New Navitas study reports digital degrees matter less than pathways to employment

Students are confident that universities will deliver for them as the digital economy arrives, according to a global study by higher education provider and uni-partner Navitas.

“A common theme running through the student responses was that, by and large, they still have confidence in higher education today,” Navitas reports.

And ed-tech entrepreneurs, including start-ups, focus more on improving rather than disrupting the present university model.

“While they see the potential for new models in higher education, they also see room to refine the current model. For example, by working with universities to roll out digital content, streamline administrative processes and support the student experience – all high priorities for university leaders.

Universities across the globe also acknowledge the need for change, but believe they can manage it within their existing models.

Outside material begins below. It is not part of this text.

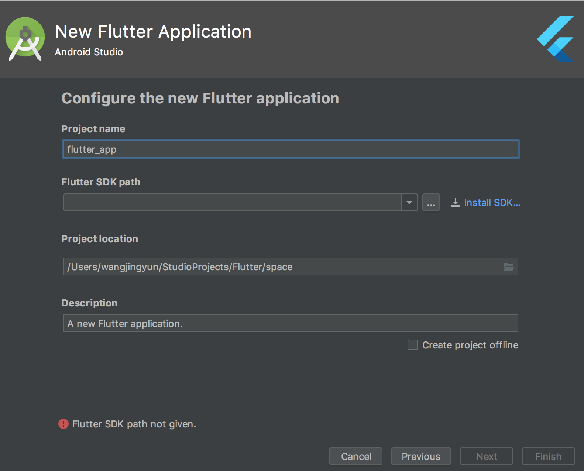Click the Next button

[487, 456]
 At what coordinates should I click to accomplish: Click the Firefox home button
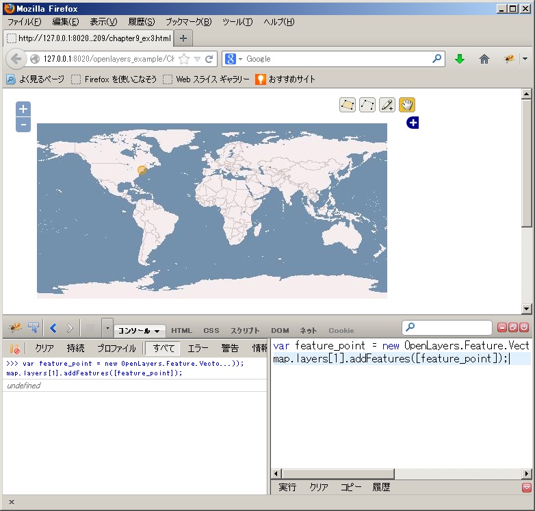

University leaders view digital transformation as a way to improve ‘how’ they do their existing work. Three quarters plan to partly digitise their current operations while creating new digital models in parallel. Very few aim to create wholly new digital models or fully digitise their current model, suggesting they remain confident in the current university model.”

However, students, university managers and entrepreneurs are not united in what they consider most important.

Digital recruitment and admissions are particularly important to university leaders

Digitising student services matter to all three groups.

Neither students or universities are interested in completely abandoning lectures.

Students want new technology integrated in their overall education but do not share management and entrepreneurs’ fascination with new technologies in, for example, gaming, simulation and robotics.

But what students do want far more than universities are “technologies or platforms to support internships and pathways to employment.”